On Saturday, 16 August 2025 at 14:43:25 UTC, H. S. Teoh wrote:
On Sat, Aug 16, 2025 at 11:56:43AM +0000, Brother Bill via
Digitalmars-d-learn wrote:
It is obvious that reading or writing to invalid memory can
result in
"undefined behavior".
But is merely pointing to invalid memory "harmful"?
The documentation states that going one past the last element
of a slice is acceptable.
Where does it say this? This is wrong.
But is it also safe to go 10, 100 or 1000 items past the last
element of a slice?
Of course not.
//
It all depends on the interpretation you're using.
Technically speaking, a pointer is just a memory address. An
unsigned integer. There's nothing inherently "harmful" about
an integer.
The problem arises when you interpret it as a memory address.
Once you interpret it as an address, you're likely to pass it
around to code that expects to be able to read or write to
memory at that address. And that's where the problem arises.
There are expectations placed upon an unsigned integer that's
to be interpreted as an address, such as that you can read
memory from that address. The set of integers that are valid
addresses is a subset of the set of all (representable)
integers.
It's not just about pointing to "invalid memory" either; it's
also about not breaking the expectations of the type system.
When handed a pointer to a string, for example, the expectation
is that when you read memory at that address, you will find a
valid sequence of values that represents a string. If you
treat a random unsigned integer as a poitner to a string, you
may end up reading a sequence of values that *aren't* a string,
thereby obtaining invalid data.
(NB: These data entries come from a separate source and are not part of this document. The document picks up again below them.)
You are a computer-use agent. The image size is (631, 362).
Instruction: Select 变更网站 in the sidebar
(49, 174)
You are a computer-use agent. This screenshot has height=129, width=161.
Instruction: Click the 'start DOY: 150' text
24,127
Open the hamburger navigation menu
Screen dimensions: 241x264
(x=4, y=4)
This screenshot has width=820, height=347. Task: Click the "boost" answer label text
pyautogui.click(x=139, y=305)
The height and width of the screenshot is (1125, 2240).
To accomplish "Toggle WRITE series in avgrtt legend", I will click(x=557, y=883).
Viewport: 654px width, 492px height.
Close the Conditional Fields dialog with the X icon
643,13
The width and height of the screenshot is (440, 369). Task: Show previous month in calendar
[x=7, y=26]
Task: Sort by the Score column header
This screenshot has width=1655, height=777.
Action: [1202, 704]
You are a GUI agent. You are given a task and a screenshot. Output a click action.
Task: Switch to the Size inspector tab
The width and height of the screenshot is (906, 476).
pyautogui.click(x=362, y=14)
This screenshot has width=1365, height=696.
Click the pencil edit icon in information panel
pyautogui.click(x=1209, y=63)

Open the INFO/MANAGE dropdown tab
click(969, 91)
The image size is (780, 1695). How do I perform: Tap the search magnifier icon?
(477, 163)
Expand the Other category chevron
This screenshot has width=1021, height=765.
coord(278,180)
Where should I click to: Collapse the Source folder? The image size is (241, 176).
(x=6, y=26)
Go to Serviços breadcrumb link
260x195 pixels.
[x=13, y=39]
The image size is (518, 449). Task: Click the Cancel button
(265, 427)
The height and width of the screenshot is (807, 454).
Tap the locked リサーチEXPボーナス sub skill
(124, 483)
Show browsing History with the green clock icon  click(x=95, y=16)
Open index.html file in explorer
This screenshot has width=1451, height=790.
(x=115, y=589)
Or worse, if you write to that
address, then somebody else (i.e. some other code) that put the
previous data there may try to read it later, expecting valid
data of the previous type, and get instead something that's no
longer a valid value of that type. The set of memory addresses
containing data of the correct type is narrower than the set of
valid addresses (addresses assigned to you by the OS), and the
set of valid addresses is narrower than the set of all
addresses, most of which will trigger an invalid memory access
from your OS because that address wasn't assigned to your
program and the OS will step in to terminate your program if
you try to access it.
//
Now in theory you can allow arbitrary values in your pointers,
and only check for validity when you actually dereference it,
analogous to how, given a street address handed to you on a
piece of paper, you'd check whether that address actually
exists before actually heading out there. In practice, though,
this is impractical, because that means every pointer
dereference your program makes would have to run through some
global registry of valid addresses and check whether data
currently stored there is of the correct type. This would be
extremely slow and the simplest of operations would take
forever to run. (Not to mention the issues of keeping said
global registry up-to-date as the program runs and modifies its
data.)
To eliminate this onerous overhead every time you dereference a
pointer, programming languages make the simplification that
*all* pointers must always contain a valid address of the
correct type (or a special null value, that indicates that
there is no address at all). The idea being that before even
assigning a given integer value to a pointer, you'd ensure that
it was a valid address to begin with, so that by the time you
try to dereference the pointer, you can be confident that it's
a valid address and simply dereference it without further
verification.
This is essentially the whole point of a type system -- to
ensure that a given piece of data is a valid representation of
its intended type, so that you can safely manipulate it.
Doing things like assigning non-pointer values to a pointer
breaks the guarantees that the type system gives you, because
the assumptions made by all those places in your code that
dereferences this pointer are now invalid, and all bets are off
what will happen when you run that code. This is why it's
invalid to point to "invalid" memory. The act of pointing
itself is "harmless" -- since it's just some integer address --
but the harm comes from the broken assumptions of the rest of
the code that assumes that the address contained in the pointer
is a valid address containing data of the expected type.
T
I'm not sure we are on the same page.
My question is whether having a pointer to invalid memory causes
problems.
I am fully aware that reading or writing to an invalid memory
address causes problems.
I am grasping that even having a pointer pointing to an invalid
memory address is a huge code smell. But will it cause any
undefined behavior merely having a pointer with an invalid memory
address.